##### Given text #####

On 11 August, neo-Nazis and other white nationalist supporters marched through the University of Virginia campus with torches, chanting racist abuse. A day later, as attendees of a rally clashed with counter-protesters in town, a car was driven into the crowd, killing 32-year-old activist Heather Heyer and injuring 19 others.

A civil lawsuit accuses 25 far-right individuals and groups of conspiring to commit the violence. At a federal courthouse in Charlottesville on Thursday, Judge Norman Moon heard arguments brought by 19 of them seeking to have the case thrown out, claiming they had a first amendment right to free expression and should not be held directly responsible for the bloodshed.

But Karen Dunn, an attorney representing 10 Virginia residents who brought the suit last October, told the court that, following the march with torches, Spencer declared to a crowd: 'We own these streets. We occupy these grounds.'

She argued this was an 'overt' claim for credit and 'sufficient to keep him in the case at the motion to dismiss stage', comparing Spencer to a drugs gang boss who says 'well done' to one of his foot soldiers.

Dunn added: 'The leaders in a conspiracy didn’t always have their specific fingerprints on the conspiracy but they did organise it and they took credit for it after the fact.'"

##### Data entries #####

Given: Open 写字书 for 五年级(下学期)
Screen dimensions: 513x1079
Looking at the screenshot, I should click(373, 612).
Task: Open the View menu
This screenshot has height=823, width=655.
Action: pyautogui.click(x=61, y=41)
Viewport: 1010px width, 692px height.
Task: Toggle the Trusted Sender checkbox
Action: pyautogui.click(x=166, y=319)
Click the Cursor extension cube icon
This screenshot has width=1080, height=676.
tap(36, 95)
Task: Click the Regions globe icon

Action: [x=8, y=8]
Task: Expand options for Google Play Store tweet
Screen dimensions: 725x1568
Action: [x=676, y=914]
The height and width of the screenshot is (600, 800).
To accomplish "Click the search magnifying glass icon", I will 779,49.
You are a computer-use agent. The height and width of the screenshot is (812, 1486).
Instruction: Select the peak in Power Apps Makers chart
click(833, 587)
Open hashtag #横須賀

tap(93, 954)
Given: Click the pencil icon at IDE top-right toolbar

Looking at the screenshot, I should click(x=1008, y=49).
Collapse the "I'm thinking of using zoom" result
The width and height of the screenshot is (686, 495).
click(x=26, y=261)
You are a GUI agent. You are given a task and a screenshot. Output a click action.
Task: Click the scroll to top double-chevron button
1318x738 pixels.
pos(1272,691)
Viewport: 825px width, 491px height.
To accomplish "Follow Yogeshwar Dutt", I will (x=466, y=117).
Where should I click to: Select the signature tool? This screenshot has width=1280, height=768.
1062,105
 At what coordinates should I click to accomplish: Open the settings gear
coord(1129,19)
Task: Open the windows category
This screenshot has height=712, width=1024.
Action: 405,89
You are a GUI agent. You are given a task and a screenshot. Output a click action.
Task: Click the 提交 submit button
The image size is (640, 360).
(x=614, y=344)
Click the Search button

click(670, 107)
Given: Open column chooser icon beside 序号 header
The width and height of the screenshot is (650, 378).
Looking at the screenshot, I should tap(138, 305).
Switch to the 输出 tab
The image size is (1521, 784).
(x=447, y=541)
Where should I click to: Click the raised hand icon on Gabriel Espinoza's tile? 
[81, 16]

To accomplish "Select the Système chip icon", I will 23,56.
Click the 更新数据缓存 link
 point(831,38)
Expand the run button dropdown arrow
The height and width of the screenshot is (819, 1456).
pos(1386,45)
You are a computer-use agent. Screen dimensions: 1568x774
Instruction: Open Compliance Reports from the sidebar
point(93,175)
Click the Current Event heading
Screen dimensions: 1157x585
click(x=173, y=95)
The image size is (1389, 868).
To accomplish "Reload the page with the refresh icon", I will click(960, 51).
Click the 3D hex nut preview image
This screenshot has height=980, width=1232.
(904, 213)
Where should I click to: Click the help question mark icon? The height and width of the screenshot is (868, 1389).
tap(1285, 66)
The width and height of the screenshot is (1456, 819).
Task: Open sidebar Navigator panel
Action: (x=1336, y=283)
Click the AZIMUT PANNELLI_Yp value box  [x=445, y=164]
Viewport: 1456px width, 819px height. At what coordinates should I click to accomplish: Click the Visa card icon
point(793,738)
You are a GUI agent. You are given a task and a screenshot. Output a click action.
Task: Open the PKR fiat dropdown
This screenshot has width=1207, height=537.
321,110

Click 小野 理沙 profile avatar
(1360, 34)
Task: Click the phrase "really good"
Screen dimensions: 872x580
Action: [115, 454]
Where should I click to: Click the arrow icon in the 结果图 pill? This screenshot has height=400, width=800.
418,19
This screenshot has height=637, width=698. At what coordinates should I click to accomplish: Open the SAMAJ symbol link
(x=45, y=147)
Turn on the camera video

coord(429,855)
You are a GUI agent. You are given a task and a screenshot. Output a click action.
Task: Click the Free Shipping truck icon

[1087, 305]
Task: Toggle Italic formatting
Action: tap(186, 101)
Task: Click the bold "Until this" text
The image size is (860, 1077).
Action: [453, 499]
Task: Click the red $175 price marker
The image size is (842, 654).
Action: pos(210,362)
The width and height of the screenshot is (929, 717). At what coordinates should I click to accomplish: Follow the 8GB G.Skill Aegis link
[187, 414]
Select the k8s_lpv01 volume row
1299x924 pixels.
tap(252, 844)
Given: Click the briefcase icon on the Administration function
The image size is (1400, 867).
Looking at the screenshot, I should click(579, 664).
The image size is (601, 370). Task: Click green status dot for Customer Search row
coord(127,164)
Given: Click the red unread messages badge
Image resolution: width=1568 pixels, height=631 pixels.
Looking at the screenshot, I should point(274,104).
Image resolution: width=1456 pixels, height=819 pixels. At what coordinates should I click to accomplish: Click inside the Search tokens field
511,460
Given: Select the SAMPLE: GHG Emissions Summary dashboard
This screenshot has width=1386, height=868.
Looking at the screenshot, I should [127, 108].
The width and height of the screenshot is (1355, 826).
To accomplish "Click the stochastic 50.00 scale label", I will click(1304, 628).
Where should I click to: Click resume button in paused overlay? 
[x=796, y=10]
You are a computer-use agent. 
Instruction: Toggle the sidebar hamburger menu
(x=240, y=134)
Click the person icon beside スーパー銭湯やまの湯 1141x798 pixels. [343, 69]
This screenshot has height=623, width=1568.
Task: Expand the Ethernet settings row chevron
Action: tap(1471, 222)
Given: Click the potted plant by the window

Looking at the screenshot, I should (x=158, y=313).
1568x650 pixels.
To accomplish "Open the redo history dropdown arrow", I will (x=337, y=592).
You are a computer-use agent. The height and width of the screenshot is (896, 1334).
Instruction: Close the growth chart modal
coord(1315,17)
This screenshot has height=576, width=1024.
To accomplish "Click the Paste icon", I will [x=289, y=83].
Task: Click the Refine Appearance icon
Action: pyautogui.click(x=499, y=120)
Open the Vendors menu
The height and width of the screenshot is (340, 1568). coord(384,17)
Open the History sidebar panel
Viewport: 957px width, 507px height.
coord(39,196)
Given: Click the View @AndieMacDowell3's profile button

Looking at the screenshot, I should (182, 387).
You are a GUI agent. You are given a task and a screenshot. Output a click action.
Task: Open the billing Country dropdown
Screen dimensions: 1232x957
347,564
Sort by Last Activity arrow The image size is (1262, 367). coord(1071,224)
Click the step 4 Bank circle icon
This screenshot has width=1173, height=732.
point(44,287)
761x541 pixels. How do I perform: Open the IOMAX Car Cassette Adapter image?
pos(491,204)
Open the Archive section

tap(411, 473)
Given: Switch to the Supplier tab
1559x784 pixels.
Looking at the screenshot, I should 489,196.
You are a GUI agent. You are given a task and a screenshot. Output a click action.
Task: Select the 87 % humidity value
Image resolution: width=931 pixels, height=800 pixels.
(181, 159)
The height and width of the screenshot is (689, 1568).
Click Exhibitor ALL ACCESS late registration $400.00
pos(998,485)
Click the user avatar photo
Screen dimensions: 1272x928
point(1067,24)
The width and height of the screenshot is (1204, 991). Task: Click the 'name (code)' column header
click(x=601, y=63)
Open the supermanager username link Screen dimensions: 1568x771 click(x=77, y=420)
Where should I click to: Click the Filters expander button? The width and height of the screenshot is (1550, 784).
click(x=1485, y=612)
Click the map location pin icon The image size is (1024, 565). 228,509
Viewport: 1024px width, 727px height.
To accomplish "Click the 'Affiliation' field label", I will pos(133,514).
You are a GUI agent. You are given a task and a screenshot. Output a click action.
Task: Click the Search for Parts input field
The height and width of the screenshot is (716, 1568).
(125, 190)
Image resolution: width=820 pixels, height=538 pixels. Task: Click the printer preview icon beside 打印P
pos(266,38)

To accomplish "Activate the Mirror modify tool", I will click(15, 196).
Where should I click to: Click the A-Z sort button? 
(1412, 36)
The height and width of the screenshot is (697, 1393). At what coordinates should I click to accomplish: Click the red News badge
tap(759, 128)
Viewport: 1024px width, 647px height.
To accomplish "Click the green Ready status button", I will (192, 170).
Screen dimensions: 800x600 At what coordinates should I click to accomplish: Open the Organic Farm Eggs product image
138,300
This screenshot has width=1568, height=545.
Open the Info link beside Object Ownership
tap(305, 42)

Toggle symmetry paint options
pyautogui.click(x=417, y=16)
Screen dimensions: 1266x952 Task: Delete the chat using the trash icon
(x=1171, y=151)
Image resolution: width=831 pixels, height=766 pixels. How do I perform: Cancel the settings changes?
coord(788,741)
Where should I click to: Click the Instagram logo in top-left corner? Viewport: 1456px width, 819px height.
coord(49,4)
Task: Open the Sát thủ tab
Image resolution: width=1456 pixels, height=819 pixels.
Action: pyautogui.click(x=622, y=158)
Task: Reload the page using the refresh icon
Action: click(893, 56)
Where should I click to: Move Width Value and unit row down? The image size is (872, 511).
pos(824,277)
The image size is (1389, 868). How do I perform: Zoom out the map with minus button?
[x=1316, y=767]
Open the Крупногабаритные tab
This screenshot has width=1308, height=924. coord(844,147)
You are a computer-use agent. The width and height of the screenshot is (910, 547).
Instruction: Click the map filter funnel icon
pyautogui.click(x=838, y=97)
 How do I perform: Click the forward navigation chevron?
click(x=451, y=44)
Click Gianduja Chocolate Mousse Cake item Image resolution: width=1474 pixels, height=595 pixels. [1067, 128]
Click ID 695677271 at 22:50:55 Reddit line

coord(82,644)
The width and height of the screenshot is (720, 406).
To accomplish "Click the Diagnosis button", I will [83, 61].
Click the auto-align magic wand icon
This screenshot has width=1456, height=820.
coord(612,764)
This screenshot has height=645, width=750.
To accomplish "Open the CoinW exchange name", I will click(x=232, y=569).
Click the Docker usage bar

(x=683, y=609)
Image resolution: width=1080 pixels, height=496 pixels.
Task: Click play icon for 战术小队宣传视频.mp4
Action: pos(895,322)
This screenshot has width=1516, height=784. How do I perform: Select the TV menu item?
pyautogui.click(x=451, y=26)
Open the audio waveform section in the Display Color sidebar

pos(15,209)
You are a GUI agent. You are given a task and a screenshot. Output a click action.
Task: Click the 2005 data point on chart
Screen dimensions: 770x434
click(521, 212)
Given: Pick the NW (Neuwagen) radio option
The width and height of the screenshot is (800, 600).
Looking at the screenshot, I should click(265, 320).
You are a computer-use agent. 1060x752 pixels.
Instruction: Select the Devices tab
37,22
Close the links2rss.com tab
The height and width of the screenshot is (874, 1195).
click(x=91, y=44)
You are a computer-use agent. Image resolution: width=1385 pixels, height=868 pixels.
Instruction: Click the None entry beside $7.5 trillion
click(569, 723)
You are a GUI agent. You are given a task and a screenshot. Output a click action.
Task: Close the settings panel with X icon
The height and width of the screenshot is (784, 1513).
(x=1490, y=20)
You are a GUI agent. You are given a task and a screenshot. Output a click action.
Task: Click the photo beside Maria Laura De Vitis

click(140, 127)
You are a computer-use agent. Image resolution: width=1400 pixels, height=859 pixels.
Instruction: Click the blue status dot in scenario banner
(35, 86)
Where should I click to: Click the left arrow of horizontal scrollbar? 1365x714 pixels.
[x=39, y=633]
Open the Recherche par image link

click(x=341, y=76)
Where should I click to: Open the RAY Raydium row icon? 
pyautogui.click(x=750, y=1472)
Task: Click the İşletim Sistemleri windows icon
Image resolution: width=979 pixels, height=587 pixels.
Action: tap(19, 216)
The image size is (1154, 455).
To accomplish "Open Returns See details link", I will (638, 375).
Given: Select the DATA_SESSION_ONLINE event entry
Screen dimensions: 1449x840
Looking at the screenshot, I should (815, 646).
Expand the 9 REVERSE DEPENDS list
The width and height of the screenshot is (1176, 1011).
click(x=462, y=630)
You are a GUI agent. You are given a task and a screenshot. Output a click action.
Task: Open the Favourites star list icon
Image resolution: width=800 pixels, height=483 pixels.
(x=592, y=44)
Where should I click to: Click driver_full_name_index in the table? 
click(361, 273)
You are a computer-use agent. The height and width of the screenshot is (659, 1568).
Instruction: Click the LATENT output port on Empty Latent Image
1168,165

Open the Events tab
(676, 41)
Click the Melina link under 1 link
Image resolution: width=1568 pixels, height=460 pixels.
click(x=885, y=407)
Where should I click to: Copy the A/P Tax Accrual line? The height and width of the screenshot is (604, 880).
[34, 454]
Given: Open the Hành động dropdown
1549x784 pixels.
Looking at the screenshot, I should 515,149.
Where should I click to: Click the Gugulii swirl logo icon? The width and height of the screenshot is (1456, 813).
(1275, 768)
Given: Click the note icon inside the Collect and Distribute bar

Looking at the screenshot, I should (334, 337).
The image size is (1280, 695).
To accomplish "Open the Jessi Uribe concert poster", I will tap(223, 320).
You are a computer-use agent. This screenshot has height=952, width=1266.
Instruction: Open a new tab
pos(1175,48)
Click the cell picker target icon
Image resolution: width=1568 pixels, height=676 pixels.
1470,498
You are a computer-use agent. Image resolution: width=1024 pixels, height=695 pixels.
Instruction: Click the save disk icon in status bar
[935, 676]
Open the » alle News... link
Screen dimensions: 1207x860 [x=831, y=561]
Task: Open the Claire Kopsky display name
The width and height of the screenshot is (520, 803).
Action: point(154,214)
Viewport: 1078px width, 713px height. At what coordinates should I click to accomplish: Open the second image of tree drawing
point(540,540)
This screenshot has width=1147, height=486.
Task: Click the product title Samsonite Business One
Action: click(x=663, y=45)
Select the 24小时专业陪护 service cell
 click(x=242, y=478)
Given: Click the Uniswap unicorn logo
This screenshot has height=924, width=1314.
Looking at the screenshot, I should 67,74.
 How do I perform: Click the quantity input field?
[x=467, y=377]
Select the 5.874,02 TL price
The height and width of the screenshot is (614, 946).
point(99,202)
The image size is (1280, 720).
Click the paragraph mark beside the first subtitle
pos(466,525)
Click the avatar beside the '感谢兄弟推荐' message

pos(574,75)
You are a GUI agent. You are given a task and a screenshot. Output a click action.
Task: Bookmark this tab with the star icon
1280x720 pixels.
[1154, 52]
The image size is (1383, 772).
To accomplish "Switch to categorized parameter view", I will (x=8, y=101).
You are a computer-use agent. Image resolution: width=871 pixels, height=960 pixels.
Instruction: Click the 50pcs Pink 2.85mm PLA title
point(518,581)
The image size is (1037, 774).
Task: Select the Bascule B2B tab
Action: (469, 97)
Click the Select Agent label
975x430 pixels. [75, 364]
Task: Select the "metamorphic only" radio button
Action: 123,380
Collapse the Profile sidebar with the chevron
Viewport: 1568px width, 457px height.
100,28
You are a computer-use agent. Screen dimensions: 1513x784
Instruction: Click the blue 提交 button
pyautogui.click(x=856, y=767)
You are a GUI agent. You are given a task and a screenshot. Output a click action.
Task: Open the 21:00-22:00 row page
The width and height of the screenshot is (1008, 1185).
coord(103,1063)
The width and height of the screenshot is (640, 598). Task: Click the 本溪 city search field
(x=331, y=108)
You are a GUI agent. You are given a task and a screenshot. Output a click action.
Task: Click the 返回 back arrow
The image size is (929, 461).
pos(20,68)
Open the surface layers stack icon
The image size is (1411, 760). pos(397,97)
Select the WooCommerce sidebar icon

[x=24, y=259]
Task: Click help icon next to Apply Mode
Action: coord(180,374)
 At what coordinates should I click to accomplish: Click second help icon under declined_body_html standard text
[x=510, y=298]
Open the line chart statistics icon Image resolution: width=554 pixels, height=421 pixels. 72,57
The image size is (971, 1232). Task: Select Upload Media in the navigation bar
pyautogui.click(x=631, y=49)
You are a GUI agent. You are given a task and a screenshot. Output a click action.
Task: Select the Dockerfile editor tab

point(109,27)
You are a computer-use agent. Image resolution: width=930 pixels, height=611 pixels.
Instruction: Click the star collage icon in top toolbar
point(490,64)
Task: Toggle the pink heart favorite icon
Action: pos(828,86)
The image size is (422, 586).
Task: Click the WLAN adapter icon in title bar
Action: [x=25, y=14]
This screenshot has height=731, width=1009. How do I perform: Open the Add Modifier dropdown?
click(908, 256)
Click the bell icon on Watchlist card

#####

*Task instructions*. Rewrite the passage of the Charlottesville lawsuit text between "A civil lawsuit" and "his foot soldiers.", inclusive, replacing "the march with torches" with "the torchlit march".

*Exercise answer*.
A civil lawsuit accuses 25 far-right individuals and groups of conspiring to commit the violence. At a federal courthouse in Charlottesville on Thursday, Judge Norman Moon heard arguments brought by 19 of them seeking to have the case thrown out, claiming they had a first amendment right to free expression and should not be held directly responsible for the bloodshed.

But Karen Dunn, an attorney representing 10 Virginia residents who brought the suit last October, told the court that, following the torchlit march, Spencer declared to a crowd: 'We own these streets. We occupy these grounds.'

She argued this was an 'overt' claim for credit and 'sufficient to keep him in the case at the motion to dismiss stage', comparing Spencer to a drugs gang boss who says 'well done' to one of his foot soldiers.